§ **Written instruction**: Rewrite the listing below with "directory" in place of "folder", keeping everything else the same. Omit the pictures.

§ **Supplied material**:
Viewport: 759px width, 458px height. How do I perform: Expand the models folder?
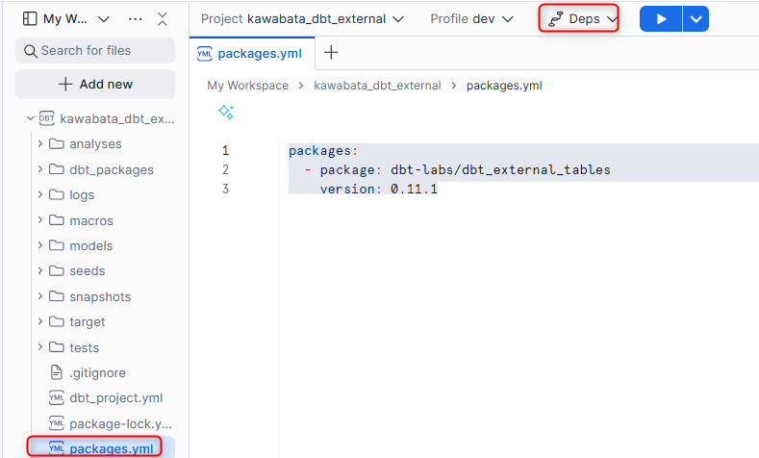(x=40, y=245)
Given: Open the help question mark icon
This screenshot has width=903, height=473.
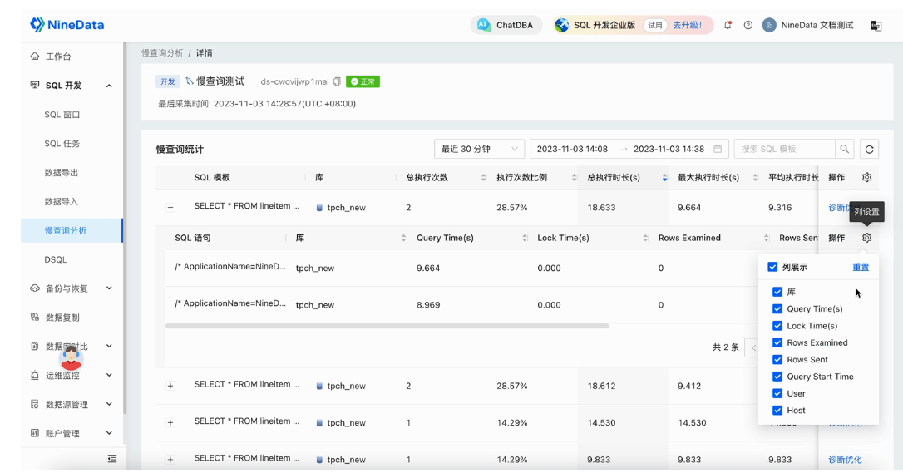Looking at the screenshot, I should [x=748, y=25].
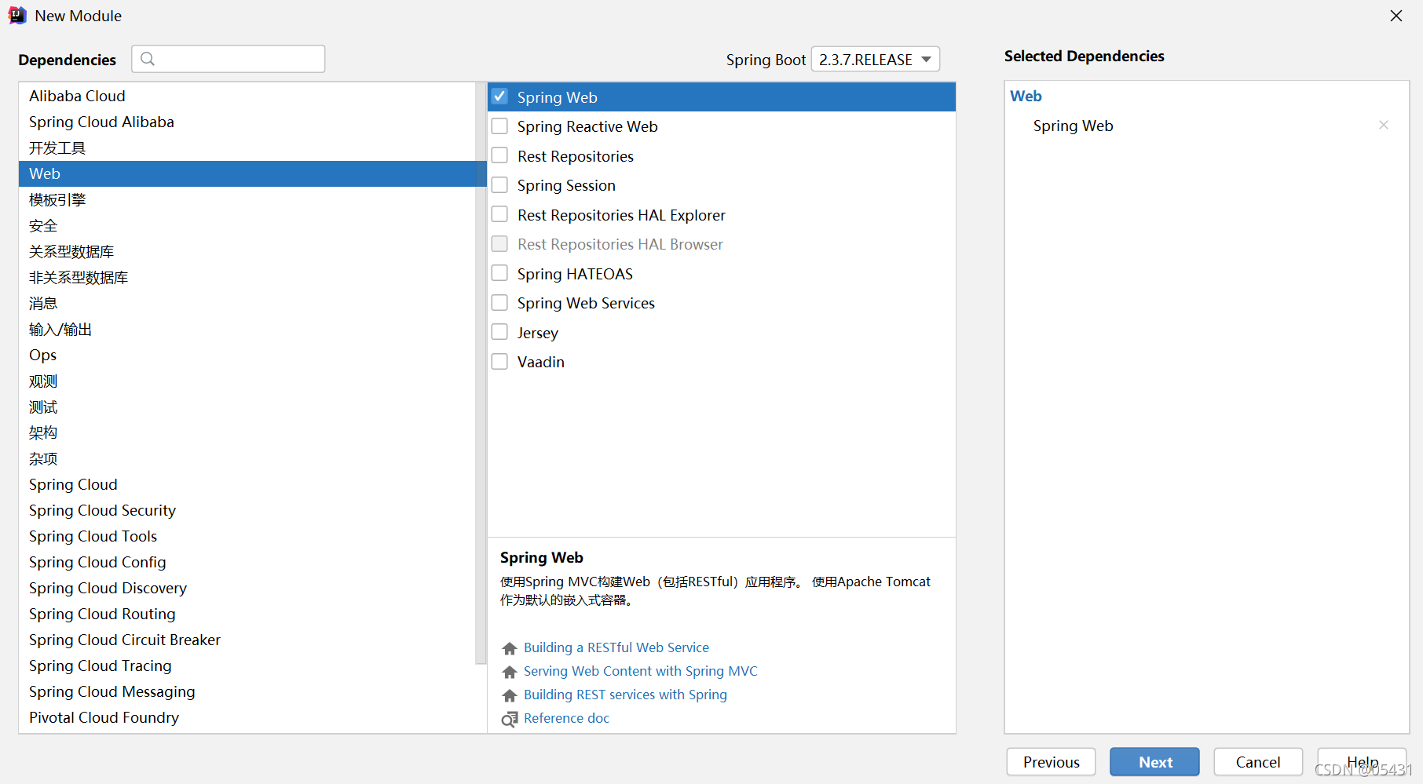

§ **The solution**:
Viewport: 759px width, 458px height. How do I perform: Expand the models directory?
(x=40, y=245)
Given: Open the help question mark icon
This screenshot has width=903, height=473.
Looking at the screenshot, I should [x=748, y=25].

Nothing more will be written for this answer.